PROMPT -> Please write out the records again, starting at the line that contains "Where should I click to: Click the tweet" and stopping after the line that contains "pos(79,2476)". Swap "tweet line" for "post line" and change nothing else.
======== DATA FOR THIS EXERCISE ========
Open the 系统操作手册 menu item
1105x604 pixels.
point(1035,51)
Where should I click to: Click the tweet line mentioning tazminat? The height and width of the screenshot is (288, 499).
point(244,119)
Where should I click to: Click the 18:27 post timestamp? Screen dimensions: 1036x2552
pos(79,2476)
========
======== DATA FOR THIS EXERCISE ========
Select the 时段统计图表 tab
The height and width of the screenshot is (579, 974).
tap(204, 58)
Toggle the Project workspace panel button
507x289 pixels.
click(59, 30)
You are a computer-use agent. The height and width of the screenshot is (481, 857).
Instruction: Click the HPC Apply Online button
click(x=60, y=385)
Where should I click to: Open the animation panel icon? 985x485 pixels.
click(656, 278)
========
======== DATA FOR THIS EXERCISE ========
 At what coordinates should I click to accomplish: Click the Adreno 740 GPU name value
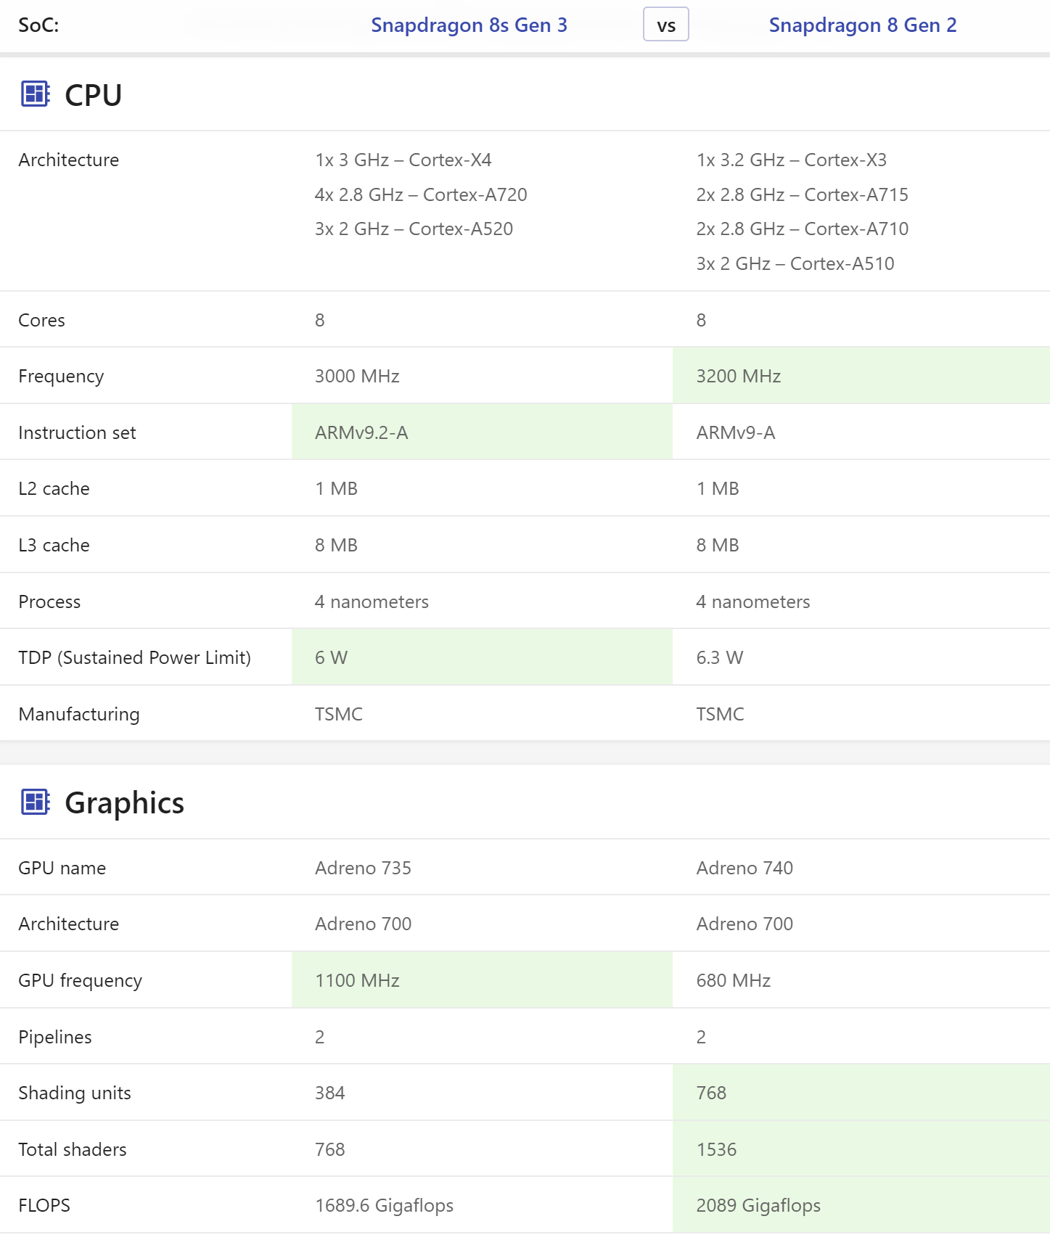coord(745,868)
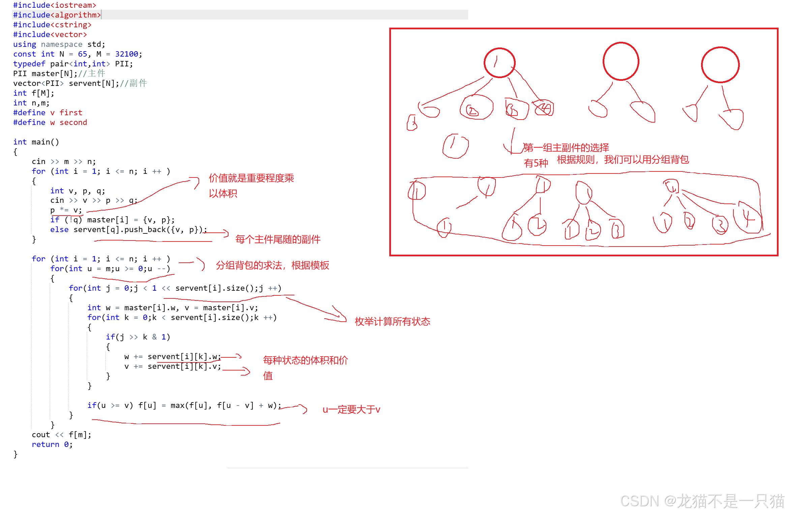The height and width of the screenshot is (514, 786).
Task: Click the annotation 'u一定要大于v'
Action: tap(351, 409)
========
THE SOLUTION ->
Where should I click to: Click the post line mentioning tazminat? The height and width of the screenshot is (288, 499).
point(244,119)
Where should I click to: Click the 18:27 post timestamp? Screen dimensions: 1036x2552
pos(79,2476)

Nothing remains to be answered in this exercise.